Prompt =>
Rewrite the rows below, changing "Identify" to "Determine" everywhere it occurs and leaving all other text unchanged.

Collected data =>
[Start of Attachment]
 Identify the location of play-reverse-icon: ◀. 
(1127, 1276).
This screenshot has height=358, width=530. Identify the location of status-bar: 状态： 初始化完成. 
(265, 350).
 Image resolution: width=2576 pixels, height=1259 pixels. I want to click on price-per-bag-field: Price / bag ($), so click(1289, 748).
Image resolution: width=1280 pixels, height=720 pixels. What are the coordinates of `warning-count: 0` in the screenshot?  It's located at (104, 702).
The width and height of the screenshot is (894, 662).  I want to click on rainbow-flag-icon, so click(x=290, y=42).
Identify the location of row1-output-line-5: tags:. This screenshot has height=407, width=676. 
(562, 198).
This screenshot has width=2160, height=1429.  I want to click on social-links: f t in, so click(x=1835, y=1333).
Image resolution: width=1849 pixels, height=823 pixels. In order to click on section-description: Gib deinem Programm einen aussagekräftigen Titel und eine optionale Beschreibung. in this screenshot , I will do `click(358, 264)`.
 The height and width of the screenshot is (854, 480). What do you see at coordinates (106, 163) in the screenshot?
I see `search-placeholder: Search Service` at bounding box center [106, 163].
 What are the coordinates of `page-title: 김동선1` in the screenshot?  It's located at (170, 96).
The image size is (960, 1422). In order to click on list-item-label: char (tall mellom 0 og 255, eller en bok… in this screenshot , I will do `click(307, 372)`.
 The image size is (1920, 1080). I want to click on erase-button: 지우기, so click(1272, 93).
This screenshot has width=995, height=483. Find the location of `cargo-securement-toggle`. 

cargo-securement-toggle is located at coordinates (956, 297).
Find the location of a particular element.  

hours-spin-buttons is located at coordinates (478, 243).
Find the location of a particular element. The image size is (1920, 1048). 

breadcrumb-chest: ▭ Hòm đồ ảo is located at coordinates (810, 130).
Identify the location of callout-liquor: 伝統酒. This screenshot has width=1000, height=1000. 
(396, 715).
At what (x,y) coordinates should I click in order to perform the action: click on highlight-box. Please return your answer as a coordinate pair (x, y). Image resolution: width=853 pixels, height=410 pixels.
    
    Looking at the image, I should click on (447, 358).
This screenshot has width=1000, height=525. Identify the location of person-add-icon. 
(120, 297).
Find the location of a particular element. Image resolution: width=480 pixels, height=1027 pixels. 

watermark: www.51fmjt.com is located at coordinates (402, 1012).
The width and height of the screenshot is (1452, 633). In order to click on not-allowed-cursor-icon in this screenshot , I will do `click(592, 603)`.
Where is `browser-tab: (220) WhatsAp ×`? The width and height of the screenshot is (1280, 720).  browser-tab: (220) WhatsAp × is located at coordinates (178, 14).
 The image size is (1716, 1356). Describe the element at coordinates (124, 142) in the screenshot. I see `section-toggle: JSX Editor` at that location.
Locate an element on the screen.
[End of Attachment]
Written solution =>
 Determine the location of play-reverse-icon: ◀. 
(1127, 1276).
This screenshot has height=358, width=530. Determine the location of status-bar: 状态： 初始化完成. 
(265, 350).
 Image resolution: width=2576 pixels, height=1259 pixels. I want to click on price-per-bag-field: Price / bag ($), so click(1289, 748).
Image resolution: width=1280 pixels, height=720 pixels. What are the coordinates of `warning-count: 0` in the screenshot?  It's located at (104, 702).
The width and height of the screenshot is (894, 662).  I want to click on rainbow-flag-icon, so click(x=290, y=42).
Determine the location of row1-output-line-5: tags:. This screenshot has height=407, width=676. 
(562, 198).
This screenshot has width=2160, height=1429.  I want to click on social-links: f t in, so click(x=1835, y=1333).
Image resolution: width=1849 pixels, height=823 pixels. In order to click on section-description: Gib deinem Programm einen aussagekräftigen Titel und eine optionale Beschreibung. in this screenshot , I will do `click(358, 264)`.
 The height and width of the screenshot is (854, 480). What do you see at coordinates (106, 163) in the screenshot?
I see `search-placeholder: Search Service` at bounding box center [106, 163].
 What are the coordinates of `page-title: 김동선1` in the screenshot?  It's located at (170, 96).
The image size is (960, 1422). In order to click on list-item-label: char (tall mellom 0 og 255, eller en bok… in this screenshot , I will do `click(307, 372)`.
 The image size is (1920, 1080). I want to click on erase-button: 지우기, so click(1272, 93).
This screenshot has width=995, height=483. Find the location of `cargo-securement-toggle`. 

cargo-securement-toggle is located at coordinates (956, 297).
Find the location of a particular element.  

hours-spin-buttons is located at coordinates (478, 243).
Find the location of a particular element. The image size is (1920, 1048). 

breadcrumb-chest: ▭ Hòm đồ ảo is located at coordinates (810, 130).
Determine the location of callout-liquor: 伝統酒. This screenshot has width=1000, height=1000. 
(396, 715).
At what (x,y) coordinates should I click in order to perform the action: click on highlight-box. Please return your answer as a coordinate pair (x, y). Image resolution: width=853 pixels, height=410 pixels.
    
    Looking at the image, I should click on (447, 358).
This screenshot has width=1000, height=525. Determine the location of person-add-icon. 
(120, 297).
Find the location of a particular element. Image resolution: width=480 pixels, height=1027 pixels. 

watermark: www.51fmjt.com is located at coordinates (402, 1012).
The width and height of the screenshot is (1452, 633). In order to click on not-allowed-cursor-icon in this screenshot , I will do `click(592, 603)`.
Where is `browser-tab: (220) WhatsAp ×`? The width and height of the screenshot is (1280, 720).  browser-tab: (220) WhatsAp × is located at coordinates (178, 14).
 The image size is (1716, 1356). Describe the element at coordinates (124, 142) in the screenshot. I see `section-toggle: JSX Editor` at that location.
Locate an element on the screen.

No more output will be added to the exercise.